In my young adulthood I wanted so badly to become an expatriate, to abandon my cruel and hateful imperialist homeland and move to a part of the world that took better care of its people. As the child of an airline worker, I had access to cheap tickets. So I knew how to get away but not how to reestablish myself. How does one start a new life in a place where you don’t know anyone? I wished I could be braver, like other expat Americans who’d managed to build a life abroad. (I didn’t understand then that trust funds often play a role in that life of daring adventure.) At the beginning of 2000, I dated a Swedish study abroad student and visited him in Stockholm after he moved back. When I returned home from that trip I told him I wanted to save up money and move across the world to be with him, but then he broke up with me. Alas, that was the closest I got to living under a social democracy.

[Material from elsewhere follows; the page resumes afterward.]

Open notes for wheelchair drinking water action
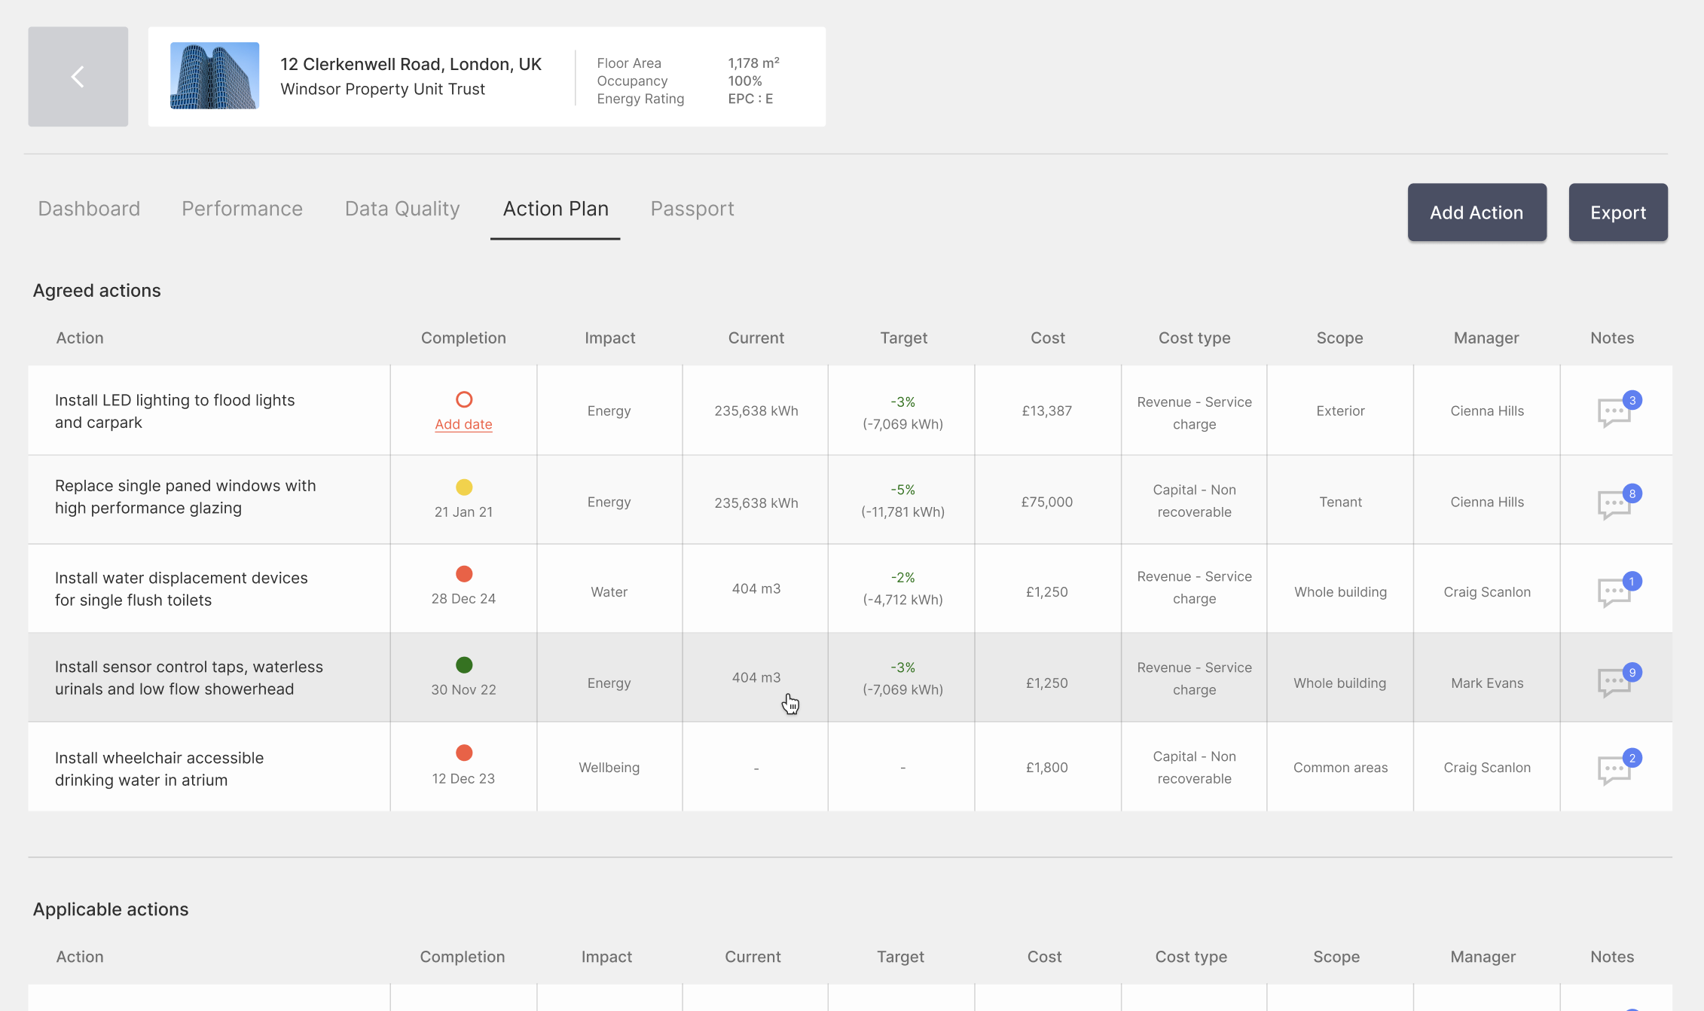The height and width of the screenshot is (1011, 1704). [1614, 769]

Not long after that, I gave up on my expat dream and accepted that I was stuck with the USA for the foreseeable future. 9/11 happened. I knew the US would soon be ramping up for war with Iraq. It made no sense, except from a hawk profiteer’s point of view. So of course it would happen, just as sure as it would be a disaster. I felt no satisfaction in being right about that, either. But I longed for a reckoning. I hoped, at the very least, that idiot president W would lose his reelection bid. I thought the Abu Ghraib torture scandal would solidify that. But we all know what happened that general election night in 2004. I pretty much stopped paying attention to politics for the next ten years. That was how I could stand to live in the United States. 

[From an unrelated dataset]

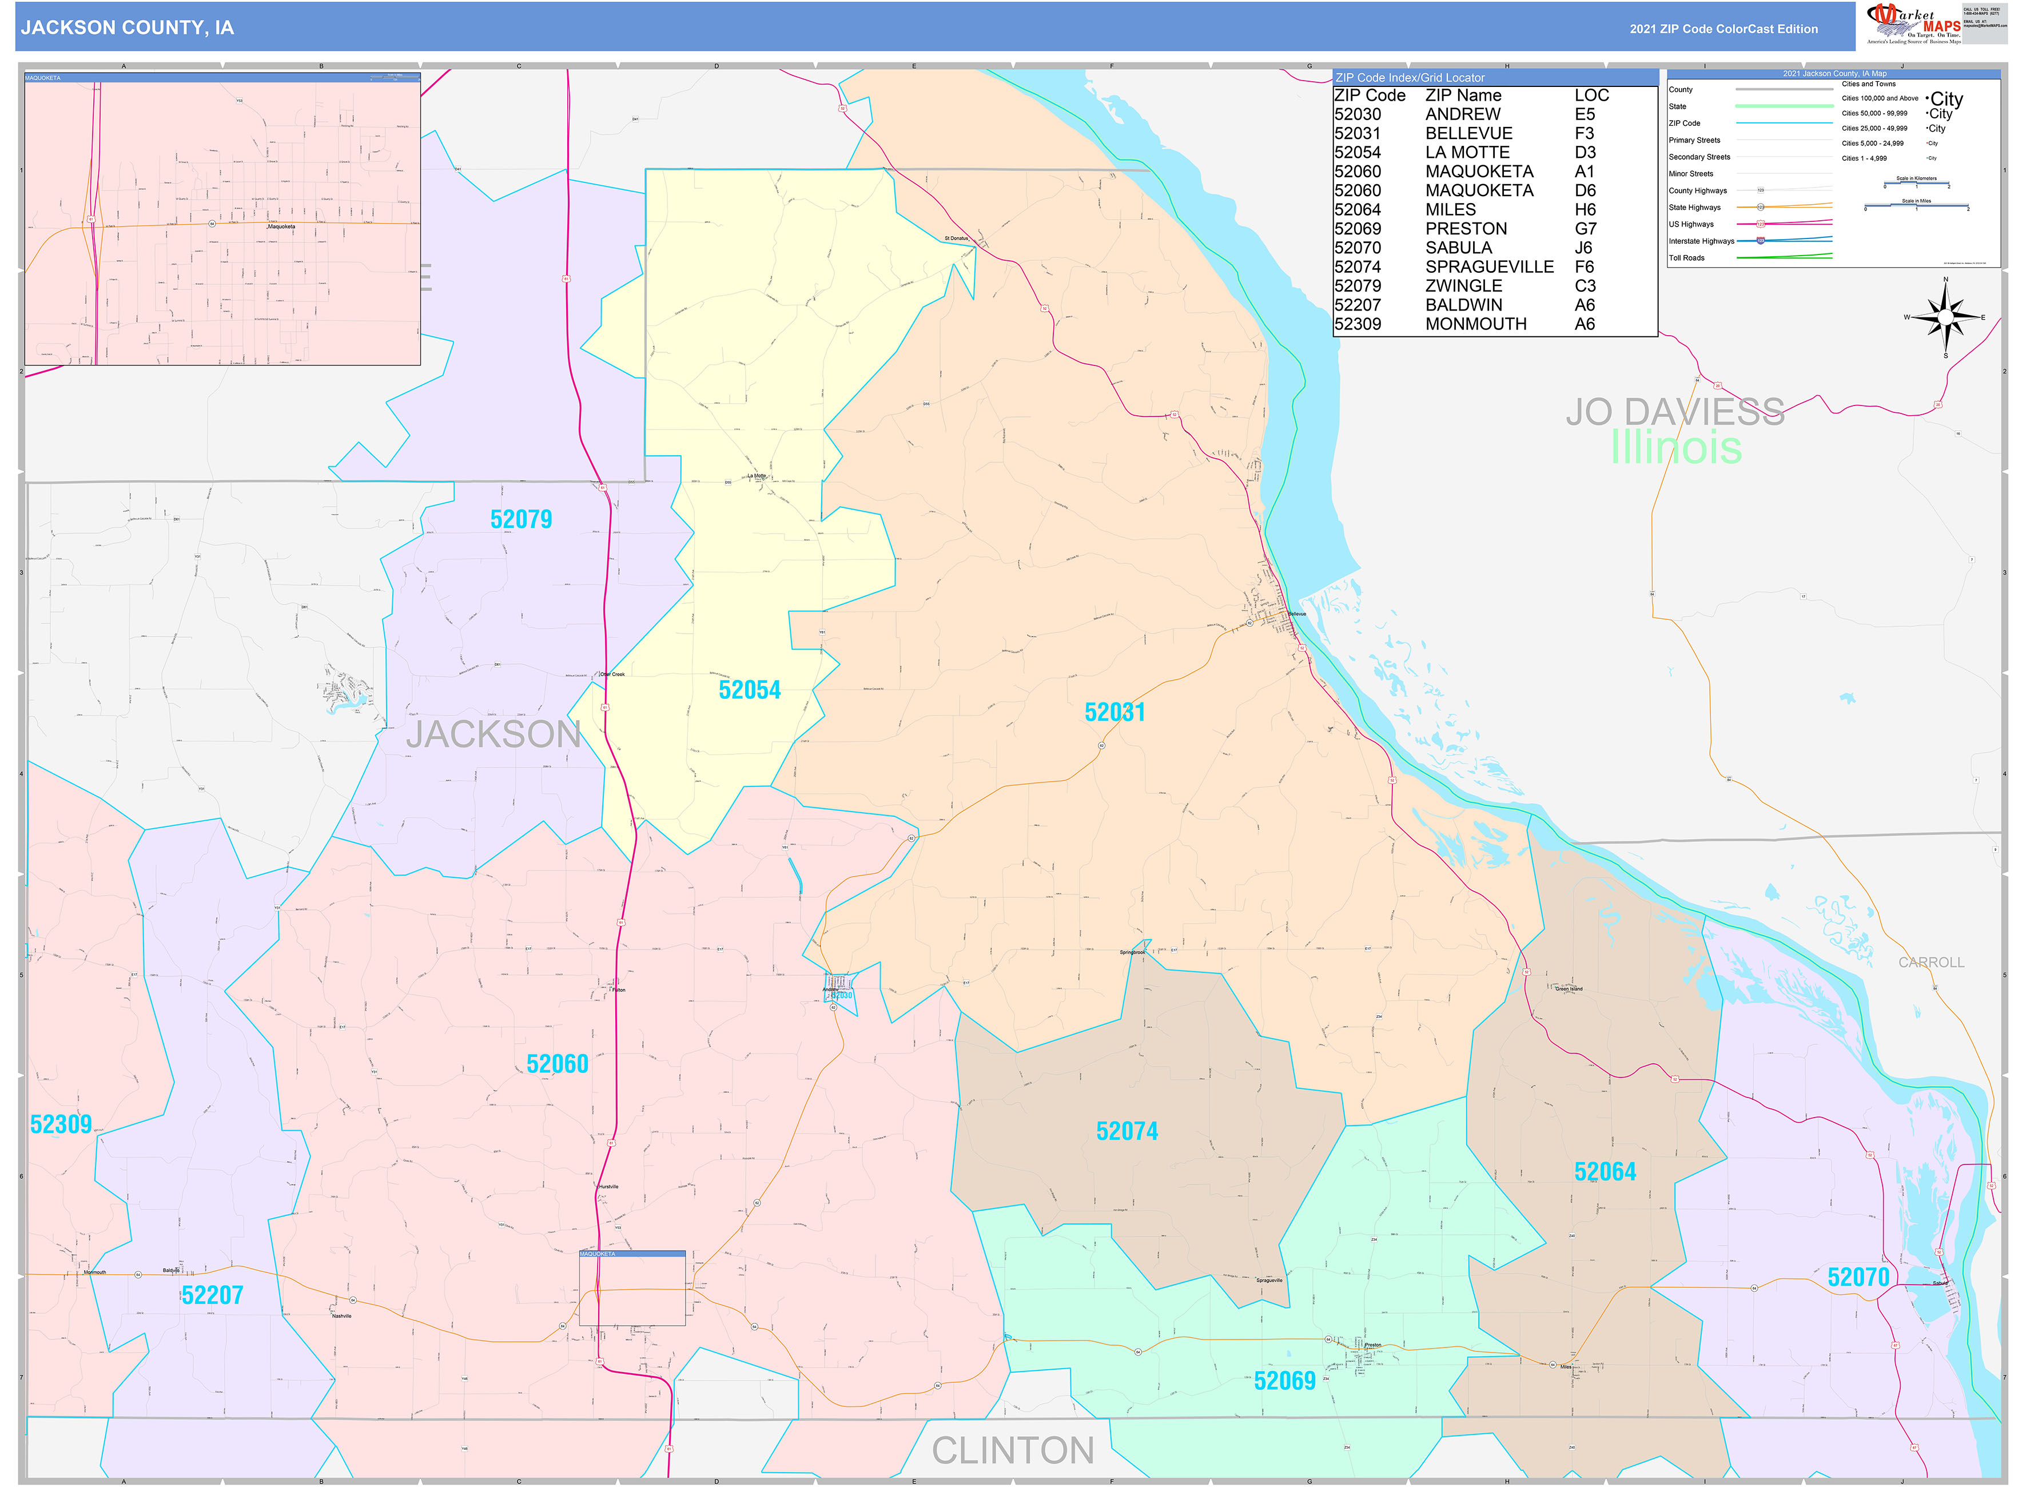The height and width of the screenshot is (1487, 2018).
Task: Expand the Cities and Towns legend section
Action: (1869, 85)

In 2014 I stopped giving up once I saw large numbers of young people filling streets to demand justice for black people who’d been murdered by cops. Spurred by their commitment to action, I got involved in reproductive rights work. But I still never thought much about electoral politics before Bernie Sanders’s 2016 presidential run. Then I saw him win states on a platform that highlighted the kind of Nordic social programs I craved in my young adulthood. In 2017, when I saw people of all ages pushing hard for single-payer healthcare, I decided to join a rapidly growing socialist organization demanding Medicare for All. For the first time in my life, I saw an opportunity to actually make the United States better instead of just daydreaming about living somewhere else. 

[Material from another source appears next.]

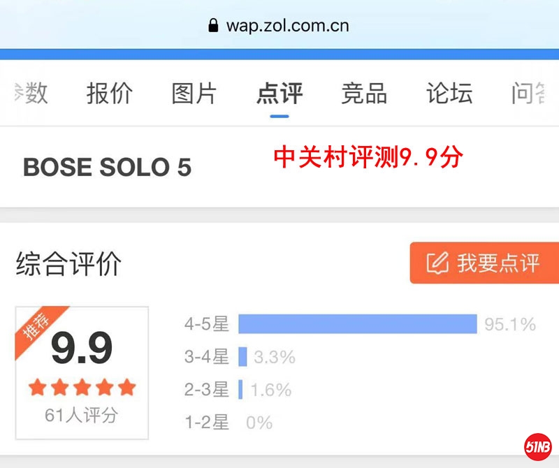Click the 9.9 score number
Screen dimensions: 559x468
(x=82, y=348)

But I’m afraid this pandemic has viciously reignited my primal desire to escape. What a horrible country this is! Ultimately there is no getting away from the US horror show. Imperialism plus global capitalism means our policies taint the entire world. I feel a moral obligation to make us less awful. Now that we’ve tried and failed to put a decent social democrat in the White House, I’m pretty sure that building working class power through solidarity is our best strategy to weaken the oligarchs’ stranglehold on our government and economy. I would like someday to feel very satisfied in that prediction, instead of just being correct about imminent horror.